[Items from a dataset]

# # # # #

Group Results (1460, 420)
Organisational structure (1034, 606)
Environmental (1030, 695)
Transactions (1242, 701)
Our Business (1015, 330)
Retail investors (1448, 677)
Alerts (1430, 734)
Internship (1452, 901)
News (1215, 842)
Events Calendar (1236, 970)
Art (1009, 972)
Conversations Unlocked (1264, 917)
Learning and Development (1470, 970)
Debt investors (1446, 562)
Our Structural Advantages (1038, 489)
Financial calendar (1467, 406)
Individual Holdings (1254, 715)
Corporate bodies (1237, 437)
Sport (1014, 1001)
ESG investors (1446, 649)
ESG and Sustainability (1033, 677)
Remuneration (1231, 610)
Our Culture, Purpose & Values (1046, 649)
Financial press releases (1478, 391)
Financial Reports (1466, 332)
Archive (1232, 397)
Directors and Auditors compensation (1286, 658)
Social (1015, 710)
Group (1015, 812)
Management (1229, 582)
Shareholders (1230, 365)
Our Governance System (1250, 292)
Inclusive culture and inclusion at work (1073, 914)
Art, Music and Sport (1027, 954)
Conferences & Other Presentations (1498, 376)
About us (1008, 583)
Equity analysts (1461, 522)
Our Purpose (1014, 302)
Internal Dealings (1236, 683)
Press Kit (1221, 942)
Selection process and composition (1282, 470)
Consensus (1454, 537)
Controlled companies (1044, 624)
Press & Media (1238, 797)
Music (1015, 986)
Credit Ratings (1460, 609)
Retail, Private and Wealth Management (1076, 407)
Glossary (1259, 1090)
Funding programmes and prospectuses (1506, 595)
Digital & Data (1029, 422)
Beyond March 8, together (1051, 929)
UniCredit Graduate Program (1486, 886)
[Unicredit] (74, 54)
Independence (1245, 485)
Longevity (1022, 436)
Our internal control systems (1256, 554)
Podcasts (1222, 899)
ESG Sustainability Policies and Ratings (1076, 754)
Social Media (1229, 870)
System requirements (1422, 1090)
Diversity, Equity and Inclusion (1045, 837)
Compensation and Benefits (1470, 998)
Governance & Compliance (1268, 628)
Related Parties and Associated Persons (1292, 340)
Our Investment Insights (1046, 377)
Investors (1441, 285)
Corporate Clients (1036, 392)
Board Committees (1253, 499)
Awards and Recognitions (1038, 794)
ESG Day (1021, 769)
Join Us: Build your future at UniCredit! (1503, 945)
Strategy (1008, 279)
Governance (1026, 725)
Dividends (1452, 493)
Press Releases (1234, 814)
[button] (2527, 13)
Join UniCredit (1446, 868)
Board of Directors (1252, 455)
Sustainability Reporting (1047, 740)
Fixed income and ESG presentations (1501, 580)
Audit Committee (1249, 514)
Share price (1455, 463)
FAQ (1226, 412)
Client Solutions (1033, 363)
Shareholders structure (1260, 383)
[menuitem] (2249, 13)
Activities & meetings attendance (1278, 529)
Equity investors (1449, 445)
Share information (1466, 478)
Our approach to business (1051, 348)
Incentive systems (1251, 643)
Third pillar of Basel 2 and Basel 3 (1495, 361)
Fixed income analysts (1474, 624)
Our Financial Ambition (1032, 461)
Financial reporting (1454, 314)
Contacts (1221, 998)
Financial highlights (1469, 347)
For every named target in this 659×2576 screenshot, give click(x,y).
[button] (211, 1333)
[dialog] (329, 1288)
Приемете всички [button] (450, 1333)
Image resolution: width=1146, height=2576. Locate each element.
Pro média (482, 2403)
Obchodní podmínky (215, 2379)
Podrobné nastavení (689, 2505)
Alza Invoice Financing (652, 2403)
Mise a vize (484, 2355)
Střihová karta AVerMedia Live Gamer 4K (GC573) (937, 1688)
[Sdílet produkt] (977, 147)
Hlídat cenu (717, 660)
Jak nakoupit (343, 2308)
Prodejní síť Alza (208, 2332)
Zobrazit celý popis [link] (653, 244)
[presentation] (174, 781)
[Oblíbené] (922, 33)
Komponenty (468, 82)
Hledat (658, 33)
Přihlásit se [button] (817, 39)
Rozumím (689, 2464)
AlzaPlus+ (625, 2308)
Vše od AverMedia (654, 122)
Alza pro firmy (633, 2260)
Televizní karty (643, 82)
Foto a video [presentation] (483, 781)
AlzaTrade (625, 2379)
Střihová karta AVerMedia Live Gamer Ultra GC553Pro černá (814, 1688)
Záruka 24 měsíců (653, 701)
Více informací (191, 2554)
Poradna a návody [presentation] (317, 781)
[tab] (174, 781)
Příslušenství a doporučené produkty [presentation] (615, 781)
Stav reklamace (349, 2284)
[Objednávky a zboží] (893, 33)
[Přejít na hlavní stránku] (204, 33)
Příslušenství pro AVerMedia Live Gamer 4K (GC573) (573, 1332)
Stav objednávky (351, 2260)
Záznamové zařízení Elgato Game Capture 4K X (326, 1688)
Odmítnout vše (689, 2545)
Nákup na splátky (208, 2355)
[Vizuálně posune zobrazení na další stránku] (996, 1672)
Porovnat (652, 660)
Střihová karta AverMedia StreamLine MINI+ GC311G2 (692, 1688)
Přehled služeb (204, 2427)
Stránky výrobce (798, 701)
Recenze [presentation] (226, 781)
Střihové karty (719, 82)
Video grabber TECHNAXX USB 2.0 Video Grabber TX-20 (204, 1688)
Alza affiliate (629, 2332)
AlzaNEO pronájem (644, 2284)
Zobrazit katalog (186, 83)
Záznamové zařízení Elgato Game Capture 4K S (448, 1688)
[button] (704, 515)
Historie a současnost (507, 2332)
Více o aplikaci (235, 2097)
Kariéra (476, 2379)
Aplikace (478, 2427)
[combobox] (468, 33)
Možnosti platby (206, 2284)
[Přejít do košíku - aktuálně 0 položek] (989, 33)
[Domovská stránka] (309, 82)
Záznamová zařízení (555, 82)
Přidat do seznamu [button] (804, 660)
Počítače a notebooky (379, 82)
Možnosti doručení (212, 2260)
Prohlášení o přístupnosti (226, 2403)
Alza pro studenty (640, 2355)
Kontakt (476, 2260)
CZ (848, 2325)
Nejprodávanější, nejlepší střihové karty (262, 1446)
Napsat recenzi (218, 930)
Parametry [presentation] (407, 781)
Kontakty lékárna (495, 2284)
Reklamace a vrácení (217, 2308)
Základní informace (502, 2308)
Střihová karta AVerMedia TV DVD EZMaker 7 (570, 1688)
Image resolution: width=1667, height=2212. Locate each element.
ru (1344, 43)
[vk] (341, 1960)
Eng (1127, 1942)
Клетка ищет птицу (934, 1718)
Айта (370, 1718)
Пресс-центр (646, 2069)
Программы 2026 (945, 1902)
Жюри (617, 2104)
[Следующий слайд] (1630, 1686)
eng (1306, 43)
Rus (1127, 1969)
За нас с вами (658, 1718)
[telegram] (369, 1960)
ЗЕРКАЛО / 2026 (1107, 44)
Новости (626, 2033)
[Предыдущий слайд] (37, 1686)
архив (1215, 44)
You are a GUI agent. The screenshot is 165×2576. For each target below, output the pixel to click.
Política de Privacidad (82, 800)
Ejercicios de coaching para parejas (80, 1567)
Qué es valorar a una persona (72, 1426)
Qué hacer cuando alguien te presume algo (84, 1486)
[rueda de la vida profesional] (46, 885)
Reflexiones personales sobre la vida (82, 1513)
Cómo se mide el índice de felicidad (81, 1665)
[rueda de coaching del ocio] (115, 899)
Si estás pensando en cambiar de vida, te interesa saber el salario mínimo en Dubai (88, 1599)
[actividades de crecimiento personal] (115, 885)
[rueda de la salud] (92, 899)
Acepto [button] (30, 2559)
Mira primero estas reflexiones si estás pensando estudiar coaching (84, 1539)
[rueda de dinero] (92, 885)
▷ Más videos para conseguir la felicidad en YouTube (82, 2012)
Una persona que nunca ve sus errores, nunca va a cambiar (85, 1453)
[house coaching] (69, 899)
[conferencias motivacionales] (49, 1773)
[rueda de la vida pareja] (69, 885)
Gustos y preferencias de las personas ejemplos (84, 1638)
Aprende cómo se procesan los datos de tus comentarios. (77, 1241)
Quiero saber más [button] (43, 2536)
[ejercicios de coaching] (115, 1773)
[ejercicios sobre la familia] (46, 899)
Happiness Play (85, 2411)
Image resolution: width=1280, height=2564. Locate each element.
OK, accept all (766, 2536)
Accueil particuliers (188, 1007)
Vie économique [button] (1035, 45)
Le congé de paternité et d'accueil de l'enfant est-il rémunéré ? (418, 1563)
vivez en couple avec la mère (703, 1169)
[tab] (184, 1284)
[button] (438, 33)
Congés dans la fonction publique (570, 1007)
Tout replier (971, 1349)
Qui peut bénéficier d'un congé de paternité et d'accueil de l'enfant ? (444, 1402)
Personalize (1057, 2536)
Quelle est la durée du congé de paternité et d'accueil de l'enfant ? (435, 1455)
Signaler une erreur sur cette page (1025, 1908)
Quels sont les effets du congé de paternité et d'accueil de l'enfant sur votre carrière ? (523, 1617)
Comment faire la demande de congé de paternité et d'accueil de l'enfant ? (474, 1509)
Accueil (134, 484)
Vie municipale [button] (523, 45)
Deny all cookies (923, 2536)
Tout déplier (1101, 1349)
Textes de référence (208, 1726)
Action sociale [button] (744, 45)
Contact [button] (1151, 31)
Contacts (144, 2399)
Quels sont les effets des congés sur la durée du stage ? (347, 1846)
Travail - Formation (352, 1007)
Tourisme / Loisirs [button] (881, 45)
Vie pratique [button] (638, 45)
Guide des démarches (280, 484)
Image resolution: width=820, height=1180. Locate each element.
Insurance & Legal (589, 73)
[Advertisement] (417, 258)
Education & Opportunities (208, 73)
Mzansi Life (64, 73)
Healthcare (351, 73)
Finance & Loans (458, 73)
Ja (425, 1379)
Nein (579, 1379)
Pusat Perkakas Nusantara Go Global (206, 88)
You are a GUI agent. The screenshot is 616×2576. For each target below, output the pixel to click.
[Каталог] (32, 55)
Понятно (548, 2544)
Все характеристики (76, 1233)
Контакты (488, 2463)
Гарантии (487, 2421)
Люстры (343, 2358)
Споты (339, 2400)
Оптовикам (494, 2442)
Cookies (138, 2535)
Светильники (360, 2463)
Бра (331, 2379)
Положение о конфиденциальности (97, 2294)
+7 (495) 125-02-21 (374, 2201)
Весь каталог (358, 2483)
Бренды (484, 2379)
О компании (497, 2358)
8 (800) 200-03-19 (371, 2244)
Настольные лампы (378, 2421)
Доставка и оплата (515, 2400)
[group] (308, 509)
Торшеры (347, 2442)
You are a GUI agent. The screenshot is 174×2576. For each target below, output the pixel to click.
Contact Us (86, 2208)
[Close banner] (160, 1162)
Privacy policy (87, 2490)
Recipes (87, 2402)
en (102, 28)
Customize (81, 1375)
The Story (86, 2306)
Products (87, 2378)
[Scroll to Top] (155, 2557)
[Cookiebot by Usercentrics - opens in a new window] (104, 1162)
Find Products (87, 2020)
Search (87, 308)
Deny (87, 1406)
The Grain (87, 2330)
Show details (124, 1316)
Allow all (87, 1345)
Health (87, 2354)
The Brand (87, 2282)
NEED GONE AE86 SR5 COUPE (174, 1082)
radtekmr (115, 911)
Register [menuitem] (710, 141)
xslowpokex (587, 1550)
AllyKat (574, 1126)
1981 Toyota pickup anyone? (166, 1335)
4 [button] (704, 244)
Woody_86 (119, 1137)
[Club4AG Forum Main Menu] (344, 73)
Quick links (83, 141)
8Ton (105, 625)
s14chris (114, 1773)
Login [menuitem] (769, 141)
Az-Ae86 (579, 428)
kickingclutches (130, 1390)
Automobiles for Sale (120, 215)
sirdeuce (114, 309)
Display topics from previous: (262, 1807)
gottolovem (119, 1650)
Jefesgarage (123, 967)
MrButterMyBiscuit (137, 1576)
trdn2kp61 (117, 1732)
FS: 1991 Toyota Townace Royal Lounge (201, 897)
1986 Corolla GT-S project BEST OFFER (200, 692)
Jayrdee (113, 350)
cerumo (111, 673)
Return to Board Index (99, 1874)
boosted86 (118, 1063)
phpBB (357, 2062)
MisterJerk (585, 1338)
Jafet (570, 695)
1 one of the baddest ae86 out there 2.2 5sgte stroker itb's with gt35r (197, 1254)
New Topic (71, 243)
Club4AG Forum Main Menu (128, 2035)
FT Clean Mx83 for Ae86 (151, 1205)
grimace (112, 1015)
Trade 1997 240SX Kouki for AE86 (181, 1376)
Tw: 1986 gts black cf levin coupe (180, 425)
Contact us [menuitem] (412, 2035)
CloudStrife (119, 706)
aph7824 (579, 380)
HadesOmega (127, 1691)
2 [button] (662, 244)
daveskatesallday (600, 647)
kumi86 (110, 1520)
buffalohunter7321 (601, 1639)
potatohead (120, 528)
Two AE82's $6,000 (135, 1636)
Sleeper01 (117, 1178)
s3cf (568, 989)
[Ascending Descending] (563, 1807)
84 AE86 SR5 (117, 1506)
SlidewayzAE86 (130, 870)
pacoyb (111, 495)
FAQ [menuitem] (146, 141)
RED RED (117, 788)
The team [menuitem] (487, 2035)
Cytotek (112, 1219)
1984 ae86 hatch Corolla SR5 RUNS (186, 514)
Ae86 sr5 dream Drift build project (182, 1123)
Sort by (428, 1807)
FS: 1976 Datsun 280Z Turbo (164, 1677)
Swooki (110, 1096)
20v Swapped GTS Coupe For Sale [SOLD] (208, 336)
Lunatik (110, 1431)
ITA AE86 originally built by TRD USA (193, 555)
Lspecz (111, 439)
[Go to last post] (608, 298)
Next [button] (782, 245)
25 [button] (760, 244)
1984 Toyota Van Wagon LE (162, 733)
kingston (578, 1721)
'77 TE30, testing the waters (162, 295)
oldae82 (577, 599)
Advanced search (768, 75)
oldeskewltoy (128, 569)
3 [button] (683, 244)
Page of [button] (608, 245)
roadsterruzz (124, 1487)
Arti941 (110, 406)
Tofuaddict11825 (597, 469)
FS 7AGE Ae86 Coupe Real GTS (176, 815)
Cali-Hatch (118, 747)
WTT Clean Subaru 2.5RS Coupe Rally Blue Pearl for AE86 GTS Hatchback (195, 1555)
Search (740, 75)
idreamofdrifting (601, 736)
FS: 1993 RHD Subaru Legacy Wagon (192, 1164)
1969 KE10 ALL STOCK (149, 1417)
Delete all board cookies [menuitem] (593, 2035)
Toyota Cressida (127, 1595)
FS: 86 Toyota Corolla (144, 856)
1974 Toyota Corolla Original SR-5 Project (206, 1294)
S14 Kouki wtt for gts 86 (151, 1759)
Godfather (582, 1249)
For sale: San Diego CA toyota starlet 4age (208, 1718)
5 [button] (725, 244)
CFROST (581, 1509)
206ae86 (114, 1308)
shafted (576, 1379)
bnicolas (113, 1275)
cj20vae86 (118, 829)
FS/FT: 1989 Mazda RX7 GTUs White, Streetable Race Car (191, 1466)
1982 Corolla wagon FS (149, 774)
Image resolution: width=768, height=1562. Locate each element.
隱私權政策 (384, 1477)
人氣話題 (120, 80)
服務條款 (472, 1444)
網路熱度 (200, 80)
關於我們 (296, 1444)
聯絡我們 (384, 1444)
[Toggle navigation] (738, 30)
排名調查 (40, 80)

# # # # #

▶ What to do
Only the lines above from the one with "ESG Sustainability Policies" through the one with "Press Releases (1234, 814)" should be duplicated, character for character.

▶ Answer
ESG Sustainability Policies and Ratings (1076, 754)
Social Media (1229, 870)
System requirements (1422, 1090)
Diversity, Equity and Inclusion (1045, 837)
Compensation and Benefits (1470, 998)
Governance & Compliance (1268, 628)
Related Parties and Associated Persons (1292, 340)
Our Investment Insights (1046, 377)
Investors (1441, 285)
Corporate Clients (1036, 392)
Board Committees (1253, 499)
Awards and Recognitions (1038, 794)
ESG Day (1021, 769)
Join Us: Build your future at UniCredit! (1503, 945)
Strategy (1008, 279)
Governance (1026, 725)
Dividends (1452, 493)
Press Releases (1234, 814)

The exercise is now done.